**WRITTEN TASK A:** Copy the text of the forum thread on parallelizing the verifier between "Over in the" and "with each other.", inclusive.
**WRITTEN TASK B:** List each distinct phrase that the forum thread on parallelizing the verifier sets in quotation marks, whether single or double.

**PAGE EXCERPT:**

Parallelizing the verifier

Over in the circt project, the verifier (in -verify-each mode) is slower than the rest of the compiler. While we could turn off -verify-each, I like the bug finding ability of it, and would prefer to go as far as we can without doing this.

There are a few ways to speed up the verifier, but the lowest hanging fruit is to parallelize it. Particularly for module passes, it would be nice to verify each function in parallel with each other.

There are a couple of concerns about this: 1) while verification hooks are generally read only, we don’t actually have a declared policy about this. 2) the granularity of an individual verify call on an op is so small that we may run into more orchestration overhead than we benefit from parallelization.

I think the answer to this it do an “effective in practice” hack of some sort. The OperationVerifier::verifyOpAndDominance method in Verifier.cpp walks the region tree of the IR, recursively verifying an op before its enclosed regions in preorder (it actually has two different passes one for op verification one for dominance, but that’s a detail I’ll ignore here).

In order to address the granularity issue, I think we can have the verifier parallelize the verification of the top-most region that contains “isolated from above” ops. This would ensure that functions get verified in parallel, and addresses the (fairly theoretical) concurrency issue by aligning with our existing parallelization strategy for “isolated from above” ops.

Does anyone have any concerns about this, or a better idea?

-Chris

3 Likes

I think it’s not uncommon to have more levels of hierarchy, so that the interesting bits to parallelize isn’t the ‘top-most region’. how about instead, that any isolated from above operation will be checked in paralllel, unless it is already in a region being checked in parallel, which I think would end up being the same for functions-in-modules, but also allow other scenarios that aren’t necessarily at the toplevel?

**PROVIDED DATA:**
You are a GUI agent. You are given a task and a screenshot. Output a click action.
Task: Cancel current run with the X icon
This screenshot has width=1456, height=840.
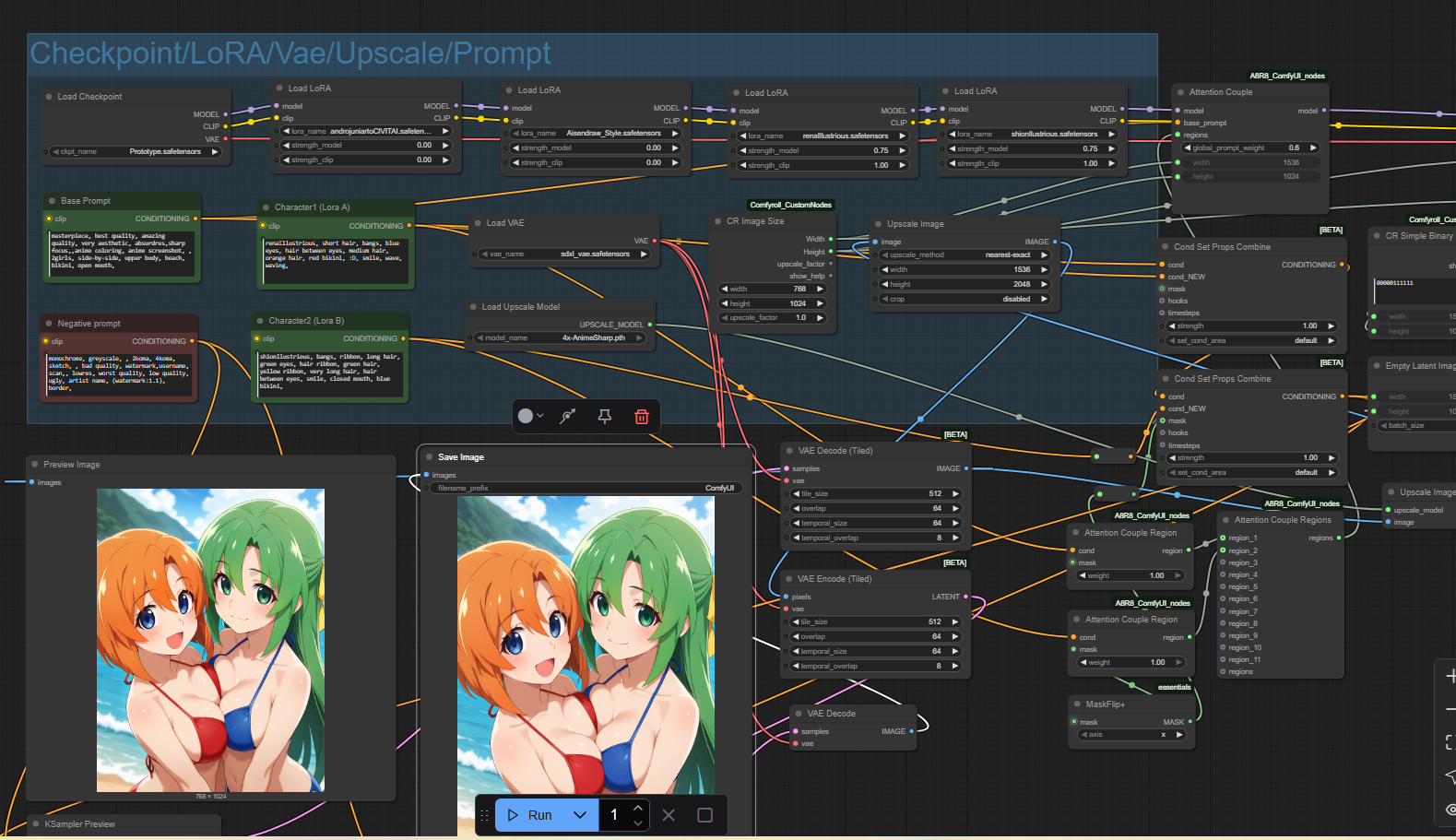coord(669,815)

**FULL ANSWER A:**
Over in the circt project, the verifier (in -verify-each mode) is slower than the rest of the compiler. While we could turn off -verify-each, I like the bug finding ability of it, and would prefer to go as far as we can without doing this.

There are a few ways to speed up the verifier, but the lowest hanging fruit is to parallelize it. Particularly for module passes, it would be nice to verify each function in parallel with each other.

**FULL ANSWER B:**
effective in practice
isolated from above
top-most region